Data extract -
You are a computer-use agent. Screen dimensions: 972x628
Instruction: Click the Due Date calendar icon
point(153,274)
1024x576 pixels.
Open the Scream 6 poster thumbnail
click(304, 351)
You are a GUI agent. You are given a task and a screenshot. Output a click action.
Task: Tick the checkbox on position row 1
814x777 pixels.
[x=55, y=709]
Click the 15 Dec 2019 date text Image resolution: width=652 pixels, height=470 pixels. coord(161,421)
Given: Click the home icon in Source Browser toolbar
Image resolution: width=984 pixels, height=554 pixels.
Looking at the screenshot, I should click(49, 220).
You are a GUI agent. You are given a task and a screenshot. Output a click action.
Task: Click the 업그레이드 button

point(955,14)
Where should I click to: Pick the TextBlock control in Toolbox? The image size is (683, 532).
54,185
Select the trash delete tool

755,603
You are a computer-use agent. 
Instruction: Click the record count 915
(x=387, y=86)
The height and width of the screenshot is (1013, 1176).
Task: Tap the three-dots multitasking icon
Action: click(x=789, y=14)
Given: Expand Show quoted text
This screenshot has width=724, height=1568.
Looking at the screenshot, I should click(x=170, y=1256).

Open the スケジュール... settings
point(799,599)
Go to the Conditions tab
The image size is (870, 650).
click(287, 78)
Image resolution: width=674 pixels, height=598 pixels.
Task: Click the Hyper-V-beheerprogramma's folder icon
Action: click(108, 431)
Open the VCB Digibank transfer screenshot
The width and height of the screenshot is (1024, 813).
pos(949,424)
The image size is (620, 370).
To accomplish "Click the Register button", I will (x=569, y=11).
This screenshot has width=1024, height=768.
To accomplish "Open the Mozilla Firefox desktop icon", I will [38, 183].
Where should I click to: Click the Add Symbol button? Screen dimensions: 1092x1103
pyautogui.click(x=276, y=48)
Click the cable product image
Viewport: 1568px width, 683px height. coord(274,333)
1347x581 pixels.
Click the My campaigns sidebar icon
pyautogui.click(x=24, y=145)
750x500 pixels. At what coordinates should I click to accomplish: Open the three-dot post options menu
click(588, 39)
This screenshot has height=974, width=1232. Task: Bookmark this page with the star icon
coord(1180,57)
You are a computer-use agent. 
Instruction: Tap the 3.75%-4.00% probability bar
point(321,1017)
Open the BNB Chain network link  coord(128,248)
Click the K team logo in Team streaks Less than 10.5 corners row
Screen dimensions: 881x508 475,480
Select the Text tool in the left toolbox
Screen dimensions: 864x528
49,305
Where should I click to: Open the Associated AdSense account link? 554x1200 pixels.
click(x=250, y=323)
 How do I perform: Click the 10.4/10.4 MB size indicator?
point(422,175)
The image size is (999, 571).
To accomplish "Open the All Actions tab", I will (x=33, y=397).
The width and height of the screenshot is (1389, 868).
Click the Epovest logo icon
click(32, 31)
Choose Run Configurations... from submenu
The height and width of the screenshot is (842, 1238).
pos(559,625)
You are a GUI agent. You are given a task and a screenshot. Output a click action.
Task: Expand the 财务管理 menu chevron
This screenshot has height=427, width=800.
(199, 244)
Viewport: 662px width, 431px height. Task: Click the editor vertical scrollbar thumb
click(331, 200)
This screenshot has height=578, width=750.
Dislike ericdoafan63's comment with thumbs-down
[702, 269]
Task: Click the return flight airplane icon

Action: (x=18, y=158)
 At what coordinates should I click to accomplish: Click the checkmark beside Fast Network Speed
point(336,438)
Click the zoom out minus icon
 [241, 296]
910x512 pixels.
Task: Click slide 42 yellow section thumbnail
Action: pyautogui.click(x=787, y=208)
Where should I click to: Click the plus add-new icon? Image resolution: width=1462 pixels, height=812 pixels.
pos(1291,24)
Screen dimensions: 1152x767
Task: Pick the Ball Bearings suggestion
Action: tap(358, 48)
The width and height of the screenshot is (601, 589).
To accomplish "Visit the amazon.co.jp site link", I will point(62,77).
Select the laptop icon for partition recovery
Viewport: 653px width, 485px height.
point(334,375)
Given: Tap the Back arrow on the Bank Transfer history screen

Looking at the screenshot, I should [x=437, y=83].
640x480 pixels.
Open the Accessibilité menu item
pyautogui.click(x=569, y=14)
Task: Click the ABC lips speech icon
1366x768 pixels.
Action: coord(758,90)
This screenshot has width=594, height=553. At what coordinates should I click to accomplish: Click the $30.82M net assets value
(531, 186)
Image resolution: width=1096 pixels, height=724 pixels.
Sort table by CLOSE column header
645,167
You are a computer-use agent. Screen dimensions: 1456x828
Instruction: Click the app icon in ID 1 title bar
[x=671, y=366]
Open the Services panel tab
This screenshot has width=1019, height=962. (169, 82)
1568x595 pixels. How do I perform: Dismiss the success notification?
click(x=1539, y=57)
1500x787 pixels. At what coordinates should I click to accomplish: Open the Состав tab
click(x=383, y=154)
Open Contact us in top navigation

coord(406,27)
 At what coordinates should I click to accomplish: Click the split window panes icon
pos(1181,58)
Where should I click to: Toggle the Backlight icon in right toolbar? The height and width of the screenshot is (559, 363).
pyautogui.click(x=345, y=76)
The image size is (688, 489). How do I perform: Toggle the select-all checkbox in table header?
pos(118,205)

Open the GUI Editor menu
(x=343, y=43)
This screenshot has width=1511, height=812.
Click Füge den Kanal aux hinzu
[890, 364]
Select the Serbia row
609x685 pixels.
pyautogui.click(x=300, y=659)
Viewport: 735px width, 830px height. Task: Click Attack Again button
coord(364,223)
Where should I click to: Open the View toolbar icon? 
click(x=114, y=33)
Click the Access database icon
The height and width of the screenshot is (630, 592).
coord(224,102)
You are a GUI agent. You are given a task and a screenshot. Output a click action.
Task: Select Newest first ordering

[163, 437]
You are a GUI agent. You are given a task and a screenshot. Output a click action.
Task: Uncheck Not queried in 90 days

Exercise objective -
Quote each line of the data above exactly as written.

Solution for this problem -
You are a computer-use agent. Screen dimensions: 972x628
Instruction: Click the Due Date calendar icon
point(153,274)
1024x576 pixels.
Open the Scream 6 poster thumbnail
click(304, 351)
You are a GUI agent. You are given a task and a screenshot. Output a click action.
Task: Tick the checkbox on position row 1
814x777 pixels.
[x=55, y=709]
Click the 15 Dec 2019 date text Image resolution: width=652 pixels, height=470 pixels. coord(161,421)
Given: Click the home icon in Source Browser toolbar
Image resolution: width=984 pixels, height=554 pixels.
Looking at the screenshot, I should click(49, 220).
You are a GUI agent. You are given a task and a screenshot. Output a click action.
Task: Click the 업그레이드 button

point(955,14)
Where should I click to: Pick the TextBlock control in Toolbox? The image size is (683, 532).
54,185
Select the trash delete tool

755,603
You are a computer-use agent. 
Instruction: Click the record count 915
(x=387, y=86)
The height and width of the screenshot is (1013, 1176).
Task: Tap the three-dots multitasking icon
Action: click(x=789, y=14)
Given: Expand Show quoted text
This screenshot has width=724, height=1568.
Looking at the screenshot, I should click(x=170, y=1256).

Open the スケジュール... settings
point(799,599)
Go to the Conditions tab
The image size is (870, 650).
click(287, 78)
Image resolution: width=674 pixels, height=598 pixels.
Task: Click the Hyper-V-beheerprogramma's folder icon
Action: click(108, 431)
Open the VCB Digibank transfer screenshot
The width and height of the screenshot is (1024, 813).
pos(949,424)
The image size is (620, 370).
To accomplish "Click the Register button", I will (x=569, y=11).
This screenshot has width=1024, height=768.
To accomplish "Open the Mozilla Firefox desktop icon", I will [38, 183].
Where should I click to: Click the Add Symbol button? Screen dimensions: 1092x1103
pyautogui.click(x=276, y=48)
Click the cable product image
Viewport: 1568px width, 683px height. coord(274,333)
1347x581 pixels.
Click the My campaigns sidebar icon
pyautogui.click(x=24, y=145)
750x500 pixels. At what coordinates should I click to accomplish: Open the three-dot post options menu
click(588, 39)
This screenshot has height=974, width=1232. Task: Bookmark this page with the star icon
coord(1180,57)
You are a computer-use agent. 
Instruction: Tap the 3.75%-4.00% probability bar
point(321,1017)
Open the BNB Chain network link  coord(128,248)
Click the K team logo in Team streaks Less than 10.5 corners row
Screen dimensions: 881x508 475,480
Select the Text tool in the left toolbox
Screen dimensions: 864x528
49,305
Where should I click to: Open the Associated AdSense account link? 554x1200 pixels.
click(x=250, y=323)
 How do I perform: Click the 10.4/10.4 MB size indicator?
point(422,175)
The image size is (999, 571).
To accomplish "Open the All Actions tab", I will (x=33, y=397).
The width and height of the screenshot is (1389, 868).
Click the Epovest logo icon
click(32, 31)
Choose Run Configurations... from submenu
The height and width of the screenshot is (842, 1238).
pos(559,625)
You are a GUI agent. You are given a task and a screenshot. Output a click action.
Task: Expand the 财务管理 menu chevron
This screenshot has height=427, width=800.
(199, 244)
Viewport: 662px width, 431px height. Task: Click the editor vertical scrollbar thumb
click(331, 200)
This screenshot has height=578, width=750.
Dislike ericdoafan63's comment with thumbs-down
[702, 269]
Task: Click the return flight airplane icon

Action: (x=18, y=158)
 At what coordinates should I click to accomplish: Click the checkmark beside Fast Network Speed
point(336,438)
Click the zoom out minus icon
 [241, 296]
910x512 pixels.
Task: Click slide 42 yellow section thumbnail
Action: pyautogui.click(x=787, y=208)
Where should I click to: Click the plus add-new icon? Image resolution: width=1462 pixels, height=812 pixels.
pos(1291,24)
Screen dimensions: 1152x767
Task: Pick the Ball Bearings suggestion
Action: tap(358, 48)
The width and height of the screenshot is (601, 589).
To accomplish "Visit the amazon.co.jp site link", I will point(62,77).
Select the laptop icon for partition recovery
Viewport: 653px width, 485px height.
point(334,375)
Given: Tap the Back arrow on the Bank Transfer history screen

Looking at the screenshot, I should [x=437, y=83].
640x480 pixels.
Open the Accessibilité menu item
pyautogui.click(x=569, y=14)
Task: Click the ABC lips speech icon
1366x768 pixels.
Action: coord(758,90)
This screenshot has width=594, height=553. At what coordinates should I click to accomplish: Click the $30.82M net assets value
(531, 186)
Image resolution: width=1096 pixels, height=724 pixels.
Sort table by CLOSE column header
645,167
You are a computer-use agent. Screen dimensions: 1456x828
Instruction: Click the app icon in ID 1 title bar
[x=671, y=366]
Open the Services panel tab
This screenshot has width=1019, height=962. (169, 82)
1568x595 pixels. How do I perform: Dismiss the success notification?
click(x=1539, y=57)
1500x787 pixels. At what coordinates should I click to accomplish: Open the Состав tab
click(x=383, y=154)
Open Contact us in top navigation

coord(406,27)
 At what coordinates should I click to accomplish: Click the split window panes icon
pos(1181,58)
Where should I click to: Toggle the Backlight icon in right toolbar? The height and width of the screenshot is (559, 363).
pyautogui.click(x=345, y=76)
The image size is (688, 489). How do I perform: Toggle the select-all checkbox in table header?
pos(118,205)

Open the GUI Editor menu
(x=343, y=43)
This screenshot has width=1511, height=812.
Click Füge den Kanal aux hinzu
[890, 364]
Select the Serbia row
609x685 pixels.
pyautogui.click(x=300, y=659)
Viewport: 735px width, 830px height. Task: Click Attack Again button
coord(364,223)
Where should I click to: Open the View toolbar icon? 
click(x=114, y=33)
Click the Access database icon
The height and width of the screenshot is (630, 592).
coord(224,102)
You are a GUI agent. You are given a task and a screenshot. Output a click action.
Task: Select Newest first ordering

[163, 437]
You are a GUI agent. You are given a task and a screenshot. Output a click action.
Task: Uncheck Not queried in 90 days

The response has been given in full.